**THE TASK**. Give the number of lines in the data below that contain "agent", and only that number.

[[ DATASET EXTRACT, beginning ]]

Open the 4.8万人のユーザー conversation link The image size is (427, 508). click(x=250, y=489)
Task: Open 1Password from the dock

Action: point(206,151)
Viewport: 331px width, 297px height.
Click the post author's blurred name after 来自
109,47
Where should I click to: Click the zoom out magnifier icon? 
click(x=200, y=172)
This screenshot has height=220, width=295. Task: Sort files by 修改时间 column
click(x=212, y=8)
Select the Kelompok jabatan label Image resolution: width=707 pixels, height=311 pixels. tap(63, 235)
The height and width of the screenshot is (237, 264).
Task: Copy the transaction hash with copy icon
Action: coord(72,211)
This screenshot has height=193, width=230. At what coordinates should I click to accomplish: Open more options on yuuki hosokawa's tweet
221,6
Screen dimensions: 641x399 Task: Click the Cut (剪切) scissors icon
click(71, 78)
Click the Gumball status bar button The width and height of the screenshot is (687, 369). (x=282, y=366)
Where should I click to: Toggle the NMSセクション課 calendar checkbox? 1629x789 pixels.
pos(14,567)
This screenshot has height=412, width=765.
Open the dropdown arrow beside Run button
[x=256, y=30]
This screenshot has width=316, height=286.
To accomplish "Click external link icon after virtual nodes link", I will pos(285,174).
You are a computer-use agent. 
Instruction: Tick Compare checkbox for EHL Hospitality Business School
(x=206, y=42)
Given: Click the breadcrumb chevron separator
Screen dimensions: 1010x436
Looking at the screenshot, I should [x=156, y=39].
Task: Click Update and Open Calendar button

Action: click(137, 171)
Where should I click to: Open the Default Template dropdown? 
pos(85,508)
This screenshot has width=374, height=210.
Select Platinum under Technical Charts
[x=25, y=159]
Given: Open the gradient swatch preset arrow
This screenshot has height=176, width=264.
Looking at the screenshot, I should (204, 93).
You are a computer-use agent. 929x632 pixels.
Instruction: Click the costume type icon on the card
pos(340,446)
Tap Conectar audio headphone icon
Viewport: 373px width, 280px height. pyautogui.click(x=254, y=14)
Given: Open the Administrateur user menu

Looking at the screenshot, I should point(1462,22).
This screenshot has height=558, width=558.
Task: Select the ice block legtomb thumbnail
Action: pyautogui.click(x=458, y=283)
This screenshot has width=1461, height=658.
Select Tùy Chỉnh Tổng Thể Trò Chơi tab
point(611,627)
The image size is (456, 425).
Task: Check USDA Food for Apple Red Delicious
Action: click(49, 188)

[[ DATASET EXTRACT, end ]]

**SOLUTION**. 2